1. der gesamte Datenbestand mußte konvertiert werden (also über den Vergleichsteil hinaus auch die Kommentare und der Referenzteil). 2. Die db-mäßige Integrität der konvertierten Daten mußte gewährleistet werden. Dazu kamen noch die Forderungen nach Effizienz und eine differenzierte Wiedergabe der Diakritika.

Puttkammer hat seine Konversion in Sommer 2001 abgeschlossen.

  1. Er überführte den gesammten UEDb-Datenbestand in die neue XML-Repräsentation (alle vier Hauptteile der Einträge: 1. Rekonstruktion, 2. Vergleichsteil, 3. Kommertare und 4. Bibliographie),
  2. achtete auf die Integritätsbedingungen. Eine gewisse Erleichterung hat er sich dadurch erreicht, daß er einige Konversionsprobleme auskommentiert bekommen hat.

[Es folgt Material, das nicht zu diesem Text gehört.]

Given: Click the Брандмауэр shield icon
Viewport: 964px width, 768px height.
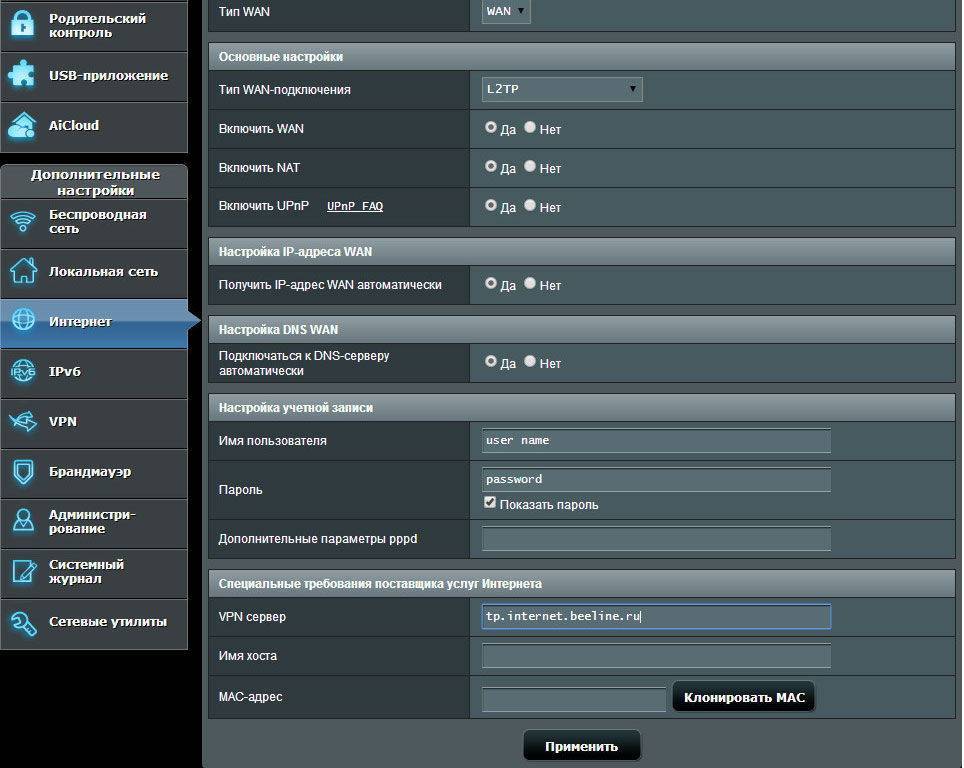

  3. benutzte die neuen unicode-kompatiblen Fonts. (Sie wurden von Krisztián Németh entworfen und später Frau Saliha Rabah überarbeitet.)

  4. er stellte ein Ein-Phasen-Modell vor: d.h. er setzte auf Software, die aus einer XML-Datei automatisch eine Datenbank erzeugen und dadurch eine mühsame zusätzliche Übersetzung in eine echte DB-Repräsentation erübrigen. Hier nutzte er die dynamische Softwareentwicklung in XML-Bereich aus.

    Als Ergebnis der bisherigen Arbeiten steht heute ein implementiertes UEDb-Modell zur Verfügung, das Vorführungen und Experimentieren mit dem System ermöglicht.